Eating and drinking leading up to and on race day are vital variables that can make or break a record.
Samantha Shearman, an Australia-based physiotherapist, sports scientist and founder of the mobile app 10 Weeks to Stronger Running app, says the right diet strategy can give runners an edge. “Correct fuelling allows you to feel energised for your run rather than feeling low and sluggish.”
#Establish a routine and stick with it
Depending on personal habits and diet restrictions, runner and owner of Gym ACTV Strength Co Alastair Day says playing it safe and eating what you know is crucial.
Ahead of Under Armour’s first All Out Mile virtual race in Australia, where both will participate between June 1 and five, Shearman and Day share tips on what to eat to help your body perform at its best race day.

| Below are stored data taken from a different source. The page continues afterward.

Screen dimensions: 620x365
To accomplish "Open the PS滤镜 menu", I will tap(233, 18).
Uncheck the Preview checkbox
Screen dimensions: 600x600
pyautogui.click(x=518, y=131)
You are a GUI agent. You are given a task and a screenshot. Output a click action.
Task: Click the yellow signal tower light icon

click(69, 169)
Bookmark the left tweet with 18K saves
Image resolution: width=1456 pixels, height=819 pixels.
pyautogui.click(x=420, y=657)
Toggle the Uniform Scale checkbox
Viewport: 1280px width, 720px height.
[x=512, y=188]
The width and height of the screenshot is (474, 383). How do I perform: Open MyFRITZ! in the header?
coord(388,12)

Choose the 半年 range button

Establish a routine and stick with it
As you would with any exercise, it’s not advisable to eat too close leading up to a race. Day says runners should condition their bodies ahead to get used to an early start. “In the weeks leading up to the mile, practice waking up a few hours before you run and eating what you'll eat on race day so your body can get used to it.”
Shearman agrees with defaulting to the tried and trusted when it comes to what you consume before a race. “It’s important to stick with foods you know and are comfortable eating leading into race day– trying new strategies the night before or on the day could lead to an upset stomach.”
Base your intake on distance
How and what you eat also depends on the distance you’re running.
For distance events, Shearman says carbohydrates are essential. “Carbohydrates are an important feature of any runner's diet as they provide the main source of energy.”
But for short distance races like the 1.6km All Out Mile, there’s no need to carbo-load– Instead, runners should take a healthy 200 to 300-calorie pre-race meal one to two hours prior.
Day recommends some fruit and toast. “My personal favourite is peanut butter on toast with banana on top. Keep things simple.”
Hydrate in stages
Proper hydration and getting enough electrolytes are crucial steps for avoiding dehydration and muscle cramps. Don’t wait until the last minute to drink up.
“In the days leading in, make sure you take on some extra fluids throughout the day; you can also add a hydrate tablet to keep yourself topped up even more,” Day says.